Recast the lines from the one with "Image resolution: width=1267" to the one with "Image resolution: width=1200" as a Markdown table with the columns No. and Entry, numbering each row and skipping blank lines. Omit the pictures.

** start of Dataset **

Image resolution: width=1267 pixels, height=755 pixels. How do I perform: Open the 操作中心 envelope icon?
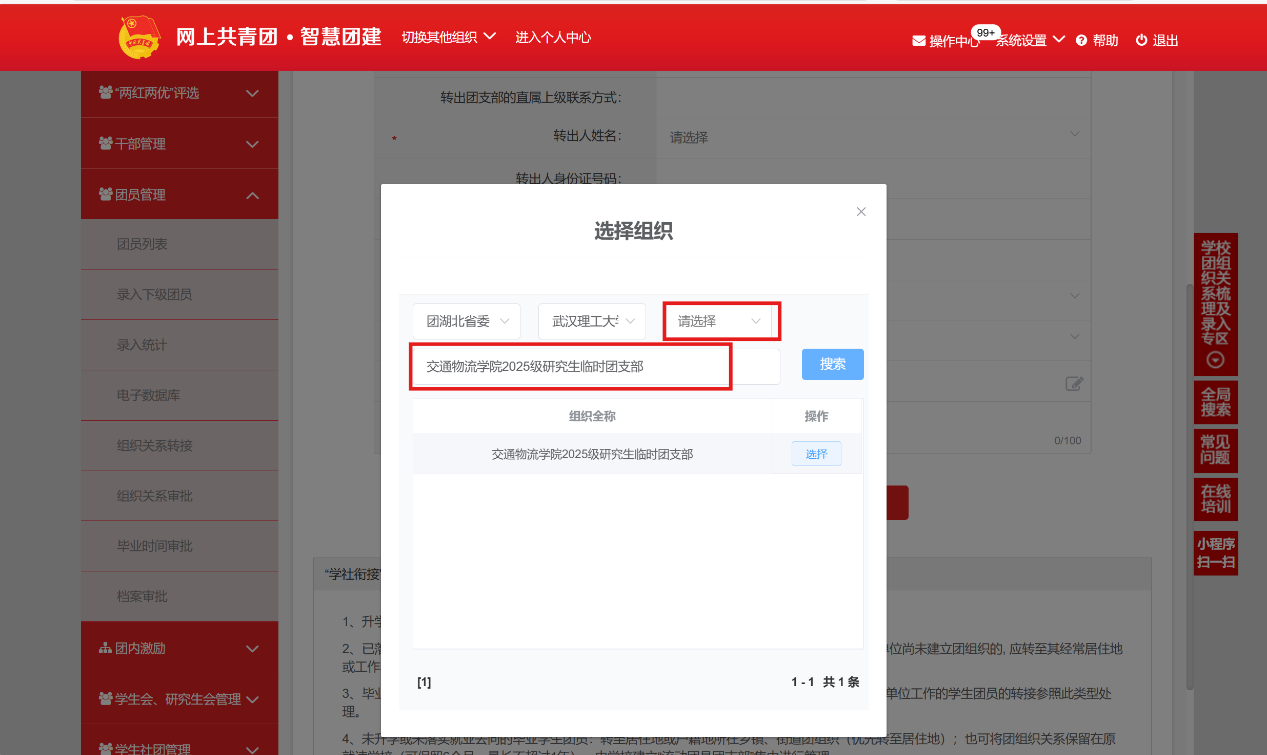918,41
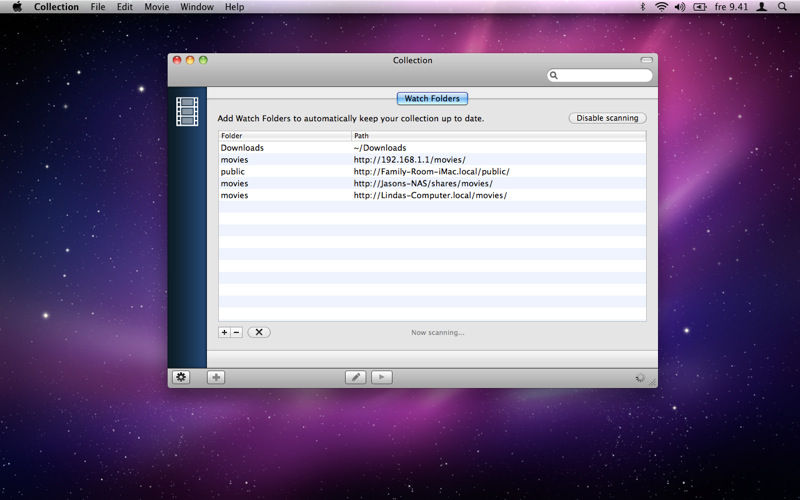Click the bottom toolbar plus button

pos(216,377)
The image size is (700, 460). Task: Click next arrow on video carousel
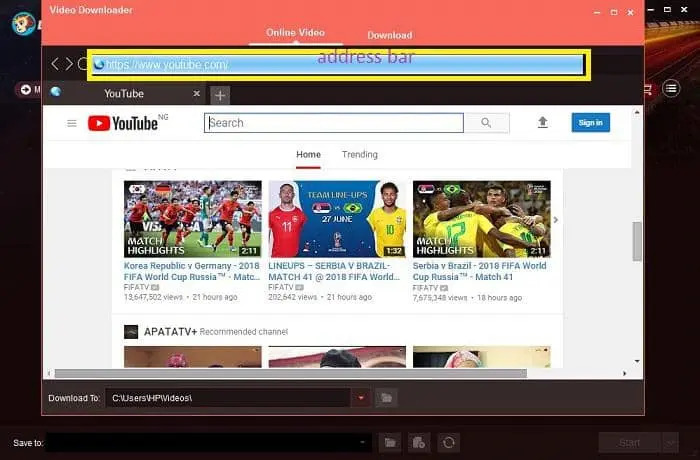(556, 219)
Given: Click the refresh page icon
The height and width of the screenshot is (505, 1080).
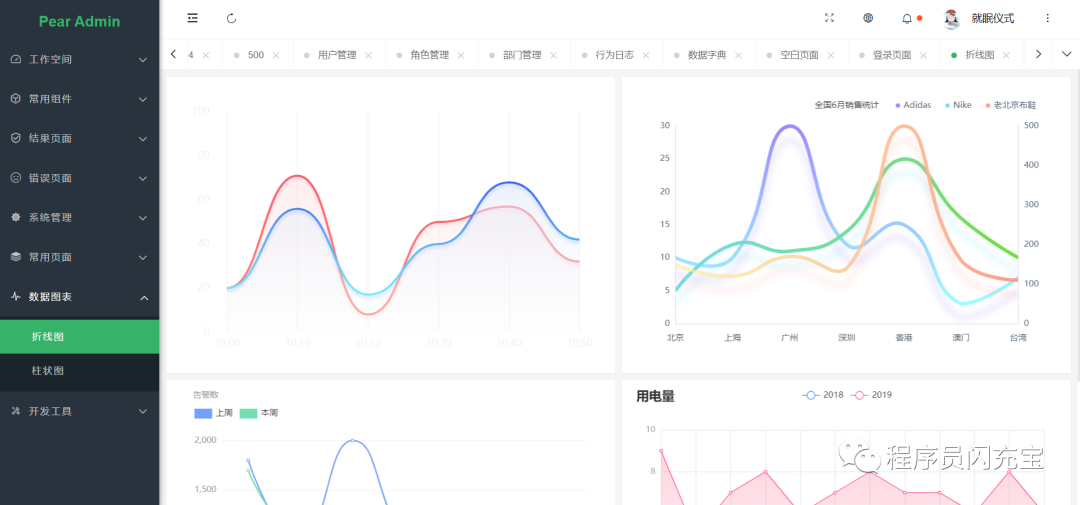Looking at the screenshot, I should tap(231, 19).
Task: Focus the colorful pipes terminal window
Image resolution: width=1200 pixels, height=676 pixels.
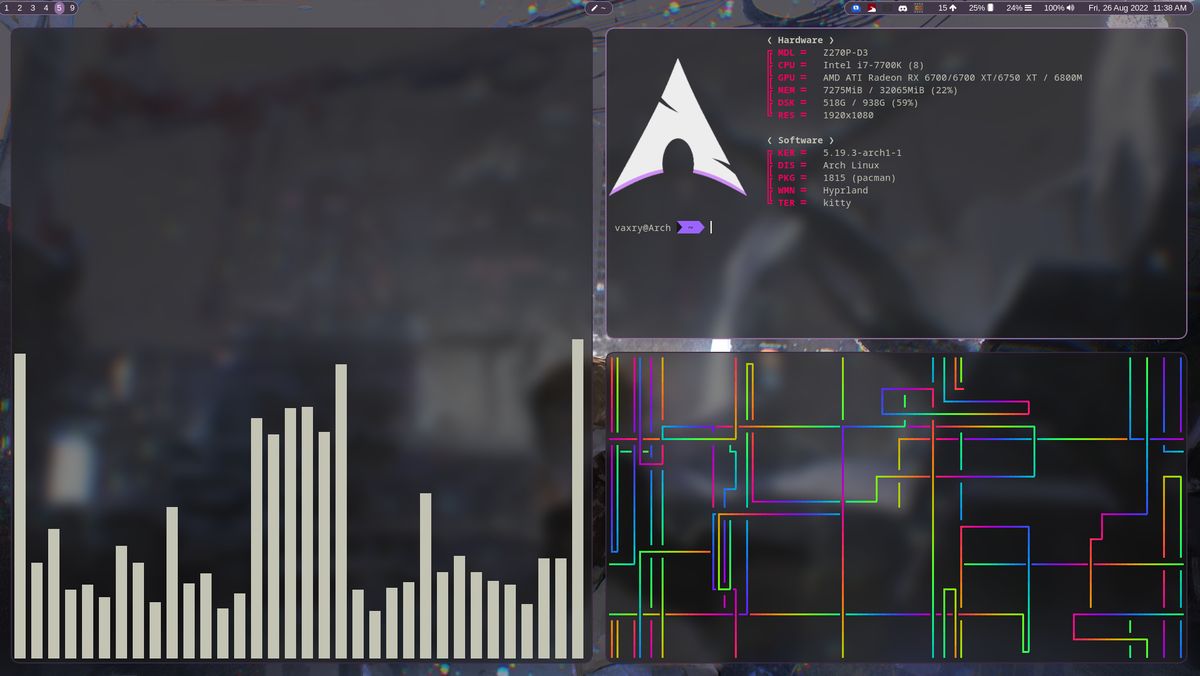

** end of Dataset **
** start of Dataset **

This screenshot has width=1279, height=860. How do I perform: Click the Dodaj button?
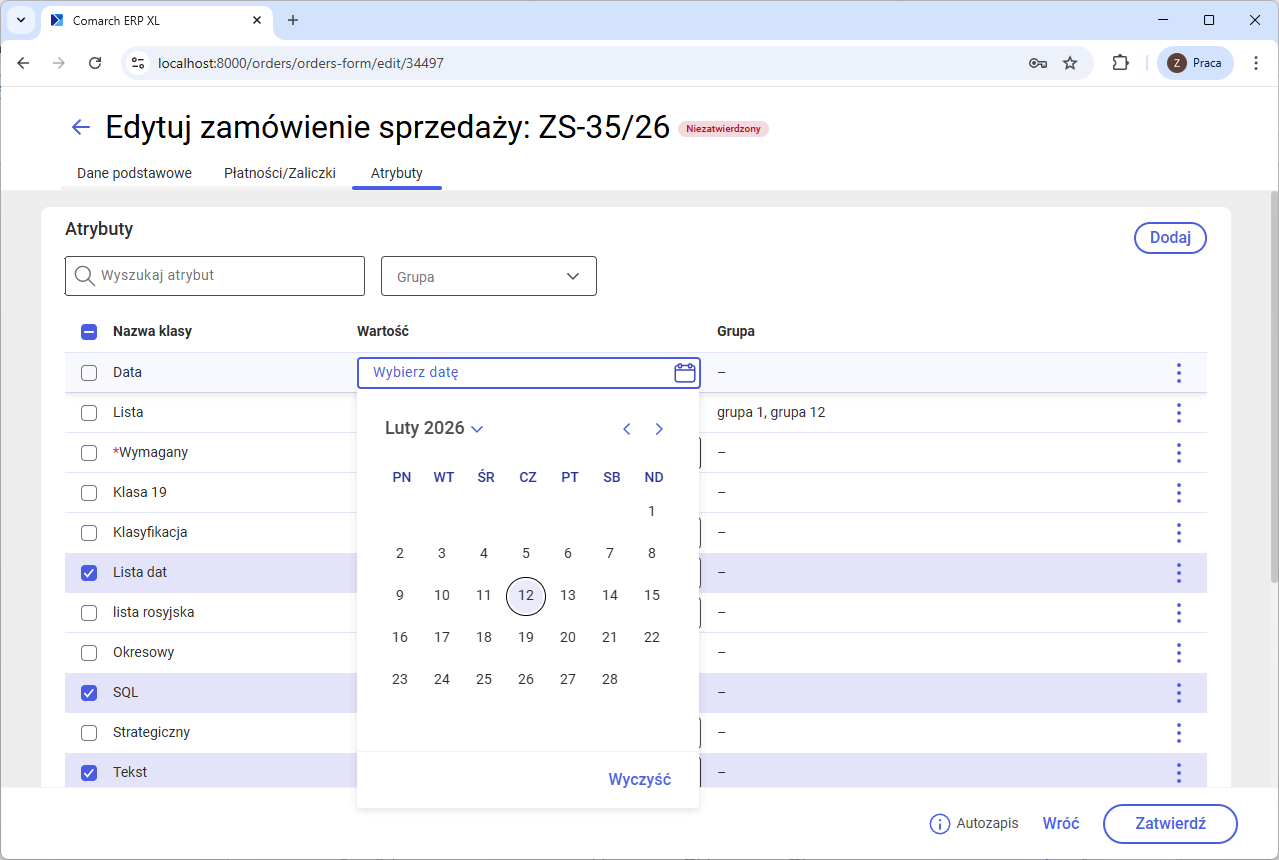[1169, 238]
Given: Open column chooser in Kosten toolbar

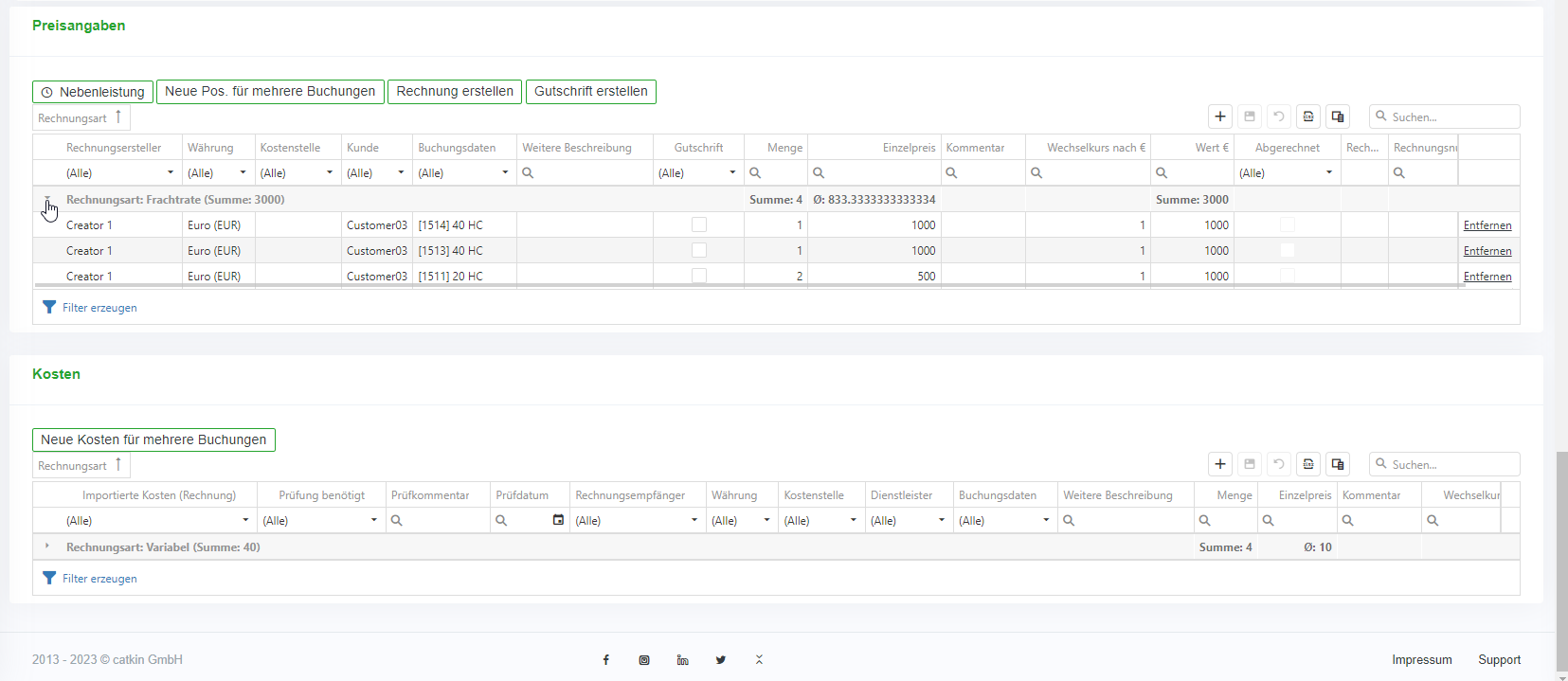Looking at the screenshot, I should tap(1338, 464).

** end of Dataset **
** start of Dataset **

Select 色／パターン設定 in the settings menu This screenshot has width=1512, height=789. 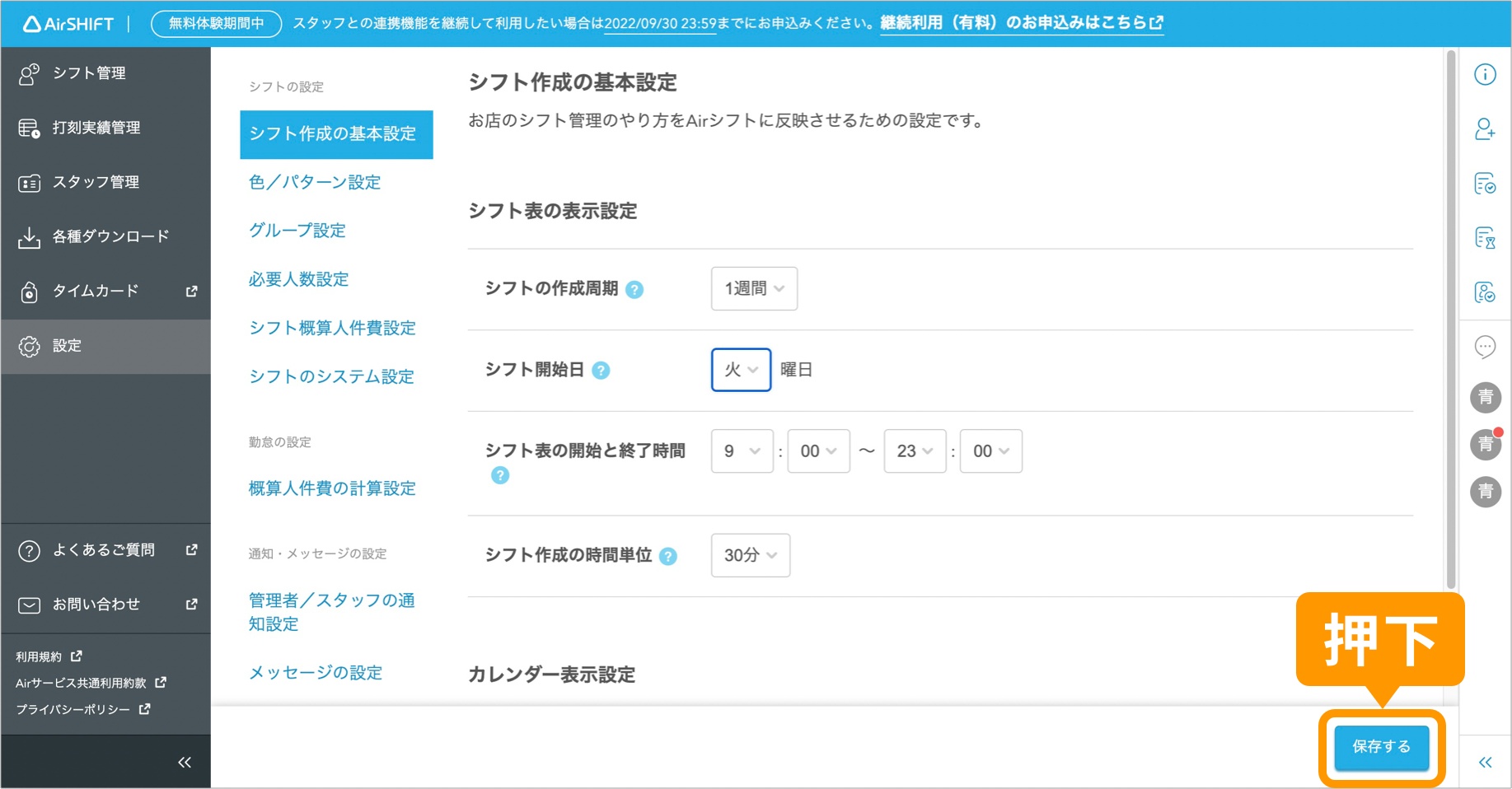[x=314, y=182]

** end of Dataset **

Solution>
| No. | Entry |
|---|---|
| 1 | Image resolution: width=1267 pixels, height=755 pixels. How do I perform: Open the 操作中心 envelope icon? |
| 2 | 918,41 |
| 3 | Click the bottom toolbar plus button |
| 4 | pos(216,377) |
| 5 | The image size is (700, 460). Task: Click next arrow on video carousel |
| 6 | (556, 219) |
| 7 | Given: Click the refresh page icon |
| 8 | The height and width of the screenshot is (505, 1080). |
| 9 | Looking at the screenshot, I should tap(231, 19). |
| 10 | Task: Focus the colorful pipes terminal window |
| 11 | Image resolution: width=1200 pixels, height=676 pixels. |